*Task prompt*. What lines in the entries hold the string "logo"? List them.

Saved entries
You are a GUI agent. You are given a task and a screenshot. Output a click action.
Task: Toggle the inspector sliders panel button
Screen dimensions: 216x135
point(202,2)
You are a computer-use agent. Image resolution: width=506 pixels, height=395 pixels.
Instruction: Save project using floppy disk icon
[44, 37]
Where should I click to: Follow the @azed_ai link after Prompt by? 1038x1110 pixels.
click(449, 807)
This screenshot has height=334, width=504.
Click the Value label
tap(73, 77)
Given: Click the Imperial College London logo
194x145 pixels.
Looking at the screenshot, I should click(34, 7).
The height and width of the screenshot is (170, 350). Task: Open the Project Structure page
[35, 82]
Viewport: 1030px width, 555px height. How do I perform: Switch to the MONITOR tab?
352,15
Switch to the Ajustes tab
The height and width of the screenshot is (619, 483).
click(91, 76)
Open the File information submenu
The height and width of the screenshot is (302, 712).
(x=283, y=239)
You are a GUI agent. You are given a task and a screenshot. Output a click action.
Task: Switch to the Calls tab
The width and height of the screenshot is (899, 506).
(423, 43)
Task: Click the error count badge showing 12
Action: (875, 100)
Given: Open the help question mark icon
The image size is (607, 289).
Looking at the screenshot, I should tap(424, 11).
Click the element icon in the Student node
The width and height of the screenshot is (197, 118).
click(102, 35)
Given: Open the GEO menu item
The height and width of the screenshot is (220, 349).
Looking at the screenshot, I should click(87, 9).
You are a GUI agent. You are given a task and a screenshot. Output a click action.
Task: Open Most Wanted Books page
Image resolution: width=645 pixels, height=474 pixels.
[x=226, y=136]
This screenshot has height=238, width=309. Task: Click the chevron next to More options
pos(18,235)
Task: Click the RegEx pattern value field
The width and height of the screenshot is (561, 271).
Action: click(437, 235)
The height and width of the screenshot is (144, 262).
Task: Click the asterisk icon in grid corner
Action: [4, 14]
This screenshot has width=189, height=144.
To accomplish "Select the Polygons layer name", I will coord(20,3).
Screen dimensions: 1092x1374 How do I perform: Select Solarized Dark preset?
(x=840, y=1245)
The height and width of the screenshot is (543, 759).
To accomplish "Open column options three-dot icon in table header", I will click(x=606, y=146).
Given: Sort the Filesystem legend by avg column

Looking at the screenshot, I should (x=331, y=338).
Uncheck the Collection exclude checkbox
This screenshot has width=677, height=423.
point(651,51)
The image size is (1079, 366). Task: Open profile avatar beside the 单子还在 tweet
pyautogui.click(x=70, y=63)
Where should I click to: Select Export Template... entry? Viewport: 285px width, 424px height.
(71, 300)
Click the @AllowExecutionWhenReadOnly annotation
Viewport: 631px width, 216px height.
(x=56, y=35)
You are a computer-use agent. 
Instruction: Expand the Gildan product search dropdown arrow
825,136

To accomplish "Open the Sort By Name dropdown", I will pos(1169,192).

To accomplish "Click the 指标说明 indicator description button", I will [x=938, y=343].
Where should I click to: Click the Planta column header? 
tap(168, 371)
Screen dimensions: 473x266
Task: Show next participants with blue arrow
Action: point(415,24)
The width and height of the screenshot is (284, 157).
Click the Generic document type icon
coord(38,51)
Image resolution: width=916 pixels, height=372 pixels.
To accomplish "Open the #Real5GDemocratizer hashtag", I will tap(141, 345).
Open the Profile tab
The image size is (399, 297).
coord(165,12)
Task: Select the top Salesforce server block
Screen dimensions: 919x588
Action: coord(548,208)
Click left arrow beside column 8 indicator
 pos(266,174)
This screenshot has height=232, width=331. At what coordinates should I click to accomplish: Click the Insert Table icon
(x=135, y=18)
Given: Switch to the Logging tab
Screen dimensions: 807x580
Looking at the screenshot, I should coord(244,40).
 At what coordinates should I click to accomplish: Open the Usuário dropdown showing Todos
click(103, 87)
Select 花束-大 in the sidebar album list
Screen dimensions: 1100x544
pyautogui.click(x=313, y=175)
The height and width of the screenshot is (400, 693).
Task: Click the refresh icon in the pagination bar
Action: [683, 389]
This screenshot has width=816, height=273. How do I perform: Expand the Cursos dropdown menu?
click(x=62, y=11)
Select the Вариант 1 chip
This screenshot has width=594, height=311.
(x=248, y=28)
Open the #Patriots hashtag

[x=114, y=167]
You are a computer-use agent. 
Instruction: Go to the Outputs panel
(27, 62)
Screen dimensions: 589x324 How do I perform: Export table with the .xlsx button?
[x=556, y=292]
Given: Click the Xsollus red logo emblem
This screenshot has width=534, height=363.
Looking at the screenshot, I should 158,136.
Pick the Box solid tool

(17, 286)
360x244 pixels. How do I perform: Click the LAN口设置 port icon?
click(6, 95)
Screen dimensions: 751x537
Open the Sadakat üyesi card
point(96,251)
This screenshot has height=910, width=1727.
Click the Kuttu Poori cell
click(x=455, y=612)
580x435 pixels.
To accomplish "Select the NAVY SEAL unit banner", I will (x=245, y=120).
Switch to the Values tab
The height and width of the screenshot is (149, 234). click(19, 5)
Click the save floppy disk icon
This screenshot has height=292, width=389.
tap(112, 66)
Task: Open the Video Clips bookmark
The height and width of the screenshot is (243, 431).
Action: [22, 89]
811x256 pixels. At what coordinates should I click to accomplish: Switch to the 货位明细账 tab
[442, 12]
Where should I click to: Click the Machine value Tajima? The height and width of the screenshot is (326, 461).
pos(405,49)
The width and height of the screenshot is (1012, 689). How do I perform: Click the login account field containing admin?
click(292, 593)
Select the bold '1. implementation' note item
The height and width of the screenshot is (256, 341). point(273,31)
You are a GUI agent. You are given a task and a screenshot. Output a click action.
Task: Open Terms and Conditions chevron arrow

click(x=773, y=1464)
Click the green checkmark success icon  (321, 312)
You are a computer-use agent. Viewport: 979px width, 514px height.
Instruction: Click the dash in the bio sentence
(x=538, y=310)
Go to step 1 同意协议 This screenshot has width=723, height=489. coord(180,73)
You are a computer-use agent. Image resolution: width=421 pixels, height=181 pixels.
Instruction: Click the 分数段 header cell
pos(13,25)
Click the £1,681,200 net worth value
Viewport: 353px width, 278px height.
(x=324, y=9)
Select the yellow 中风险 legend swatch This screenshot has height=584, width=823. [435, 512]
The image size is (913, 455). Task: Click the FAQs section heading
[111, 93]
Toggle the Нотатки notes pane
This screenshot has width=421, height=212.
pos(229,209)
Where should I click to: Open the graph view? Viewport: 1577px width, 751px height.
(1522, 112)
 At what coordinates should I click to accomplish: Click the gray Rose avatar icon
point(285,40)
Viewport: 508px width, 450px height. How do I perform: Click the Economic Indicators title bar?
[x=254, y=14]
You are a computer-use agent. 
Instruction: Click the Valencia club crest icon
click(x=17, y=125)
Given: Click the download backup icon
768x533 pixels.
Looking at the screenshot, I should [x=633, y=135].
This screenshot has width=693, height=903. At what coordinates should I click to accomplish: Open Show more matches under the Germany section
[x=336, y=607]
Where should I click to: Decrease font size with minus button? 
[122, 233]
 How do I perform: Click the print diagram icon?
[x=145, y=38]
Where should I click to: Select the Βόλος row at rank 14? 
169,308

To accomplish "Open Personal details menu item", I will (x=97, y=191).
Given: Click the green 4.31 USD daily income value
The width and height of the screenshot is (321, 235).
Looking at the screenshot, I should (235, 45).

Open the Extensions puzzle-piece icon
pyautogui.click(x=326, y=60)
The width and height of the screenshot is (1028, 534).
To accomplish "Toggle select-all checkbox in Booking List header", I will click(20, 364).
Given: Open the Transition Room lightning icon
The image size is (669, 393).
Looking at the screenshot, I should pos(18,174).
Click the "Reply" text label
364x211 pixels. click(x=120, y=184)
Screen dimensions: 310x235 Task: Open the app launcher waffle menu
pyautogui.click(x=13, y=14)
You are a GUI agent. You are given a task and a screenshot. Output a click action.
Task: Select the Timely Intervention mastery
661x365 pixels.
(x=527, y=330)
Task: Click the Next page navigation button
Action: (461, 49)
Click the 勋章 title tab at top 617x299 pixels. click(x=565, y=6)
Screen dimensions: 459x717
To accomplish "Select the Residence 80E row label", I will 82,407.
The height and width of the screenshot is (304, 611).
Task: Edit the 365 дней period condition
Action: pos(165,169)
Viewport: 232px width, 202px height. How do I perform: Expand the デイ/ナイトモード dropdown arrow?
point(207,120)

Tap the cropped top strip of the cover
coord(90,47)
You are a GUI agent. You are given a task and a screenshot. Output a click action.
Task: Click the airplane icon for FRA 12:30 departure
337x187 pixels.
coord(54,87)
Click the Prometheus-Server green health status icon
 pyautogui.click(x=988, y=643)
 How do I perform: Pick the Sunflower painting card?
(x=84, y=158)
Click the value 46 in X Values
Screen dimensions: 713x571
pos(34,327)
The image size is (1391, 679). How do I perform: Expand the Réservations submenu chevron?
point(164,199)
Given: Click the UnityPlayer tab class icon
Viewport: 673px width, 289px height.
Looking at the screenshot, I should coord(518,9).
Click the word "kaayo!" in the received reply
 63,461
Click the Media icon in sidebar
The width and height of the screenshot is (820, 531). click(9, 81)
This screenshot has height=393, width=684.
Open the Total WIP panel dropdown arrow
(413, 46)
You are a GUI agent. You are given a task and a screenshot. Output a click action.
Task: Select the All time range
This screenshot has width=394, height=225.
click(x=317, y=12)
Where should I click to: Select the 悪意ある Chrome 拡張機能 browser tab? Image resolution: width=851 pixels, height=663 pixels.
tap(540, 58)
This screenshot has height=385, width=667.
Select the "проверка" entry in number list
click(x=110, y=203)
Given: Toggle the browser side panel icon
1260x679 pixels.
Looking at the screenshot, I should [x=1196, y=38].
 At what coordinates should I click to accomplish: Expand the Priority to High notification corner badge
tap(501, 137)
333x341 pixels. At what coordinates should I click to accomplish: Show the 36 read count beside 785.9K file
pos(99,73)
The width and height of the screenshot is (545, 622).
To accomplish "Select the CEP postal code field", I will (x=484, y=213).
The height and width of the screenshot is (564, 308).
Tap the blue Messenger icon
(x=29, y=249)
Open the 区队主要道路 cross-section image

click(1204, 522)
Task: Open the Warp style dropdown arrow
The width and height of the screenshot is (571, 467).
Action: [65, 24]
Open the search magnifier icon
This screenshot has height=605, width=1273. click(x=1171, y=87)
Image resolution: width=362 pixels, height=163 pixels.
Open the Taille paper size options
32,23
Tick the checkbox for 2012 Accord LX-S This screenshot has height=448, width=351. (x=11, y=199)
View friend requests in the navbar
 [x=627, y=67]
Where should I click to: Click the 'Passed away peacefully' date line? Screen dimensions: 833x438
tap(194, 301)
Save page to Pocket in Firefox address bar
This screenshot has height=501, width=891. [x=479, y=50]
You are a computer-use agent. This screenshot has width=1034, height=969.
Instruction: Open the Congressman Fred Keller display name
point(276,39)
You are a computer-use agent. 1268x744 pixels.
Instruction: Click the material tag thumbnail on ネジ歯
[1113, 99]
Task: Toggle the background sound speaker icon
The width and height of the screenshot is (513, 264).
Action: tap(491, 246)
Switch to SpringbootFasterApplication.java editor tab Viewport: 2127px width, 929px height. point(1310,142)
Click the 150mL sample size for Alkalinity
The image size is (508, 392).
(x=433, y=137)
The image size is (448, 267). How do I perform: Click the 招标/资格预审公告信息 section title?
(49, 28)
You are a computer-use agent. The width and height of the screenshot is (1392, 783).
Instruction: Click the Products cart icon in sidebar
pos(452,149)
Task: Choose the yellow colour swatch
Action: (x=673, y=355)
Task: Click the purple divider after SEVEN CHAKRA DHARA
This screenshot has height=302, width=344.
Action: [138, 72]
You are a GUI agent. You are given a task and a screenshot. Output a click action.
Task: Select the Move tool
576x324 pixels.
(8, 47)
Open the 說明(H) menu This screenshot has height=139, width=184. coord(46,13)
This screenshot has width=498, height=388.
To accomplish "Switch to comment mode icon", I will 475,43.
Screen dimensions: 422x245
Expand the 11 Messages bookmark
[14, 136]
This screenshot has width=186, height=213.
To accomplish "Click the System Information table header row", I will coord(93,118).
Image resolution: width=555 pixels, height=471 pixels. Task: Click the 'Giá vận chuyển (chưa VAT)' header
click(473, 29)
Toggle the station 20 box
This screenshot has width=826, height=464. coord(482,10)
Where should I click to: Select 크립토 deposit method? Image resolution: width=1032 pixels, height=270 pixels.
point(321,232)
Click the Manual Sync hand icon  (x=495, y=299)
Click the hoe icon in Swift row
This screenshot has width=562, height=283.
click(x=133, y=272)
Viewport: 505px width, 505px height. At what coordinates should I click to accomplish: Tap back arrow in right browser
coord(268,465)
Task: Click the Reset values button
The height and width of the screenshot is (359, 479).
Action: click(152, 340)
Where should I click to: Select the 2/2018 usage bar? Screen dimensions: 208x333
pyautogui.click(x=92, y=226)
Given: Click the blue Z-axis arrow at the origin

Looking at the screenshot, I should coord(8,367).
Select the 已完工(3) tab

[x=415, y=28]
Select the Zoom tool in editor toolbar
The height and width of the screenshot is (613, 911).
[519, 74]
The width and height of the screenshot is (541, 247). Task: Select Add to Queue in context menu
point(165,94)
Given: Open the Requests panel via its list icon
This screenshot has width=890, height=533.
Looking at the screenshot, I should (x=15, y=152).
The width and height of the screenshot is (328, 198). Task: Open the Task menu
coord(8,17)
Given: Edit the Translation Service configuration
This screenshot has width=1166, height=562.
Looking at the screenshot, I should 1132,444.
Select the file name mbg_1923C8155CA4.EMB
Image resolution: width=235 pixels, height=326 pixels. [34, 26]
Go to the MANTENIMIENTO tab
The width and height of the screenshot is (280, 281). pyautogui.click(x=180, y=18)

*Written solution*.
Given: Click the Imperial College London logo
Given: Click the Xsollus red logo emblem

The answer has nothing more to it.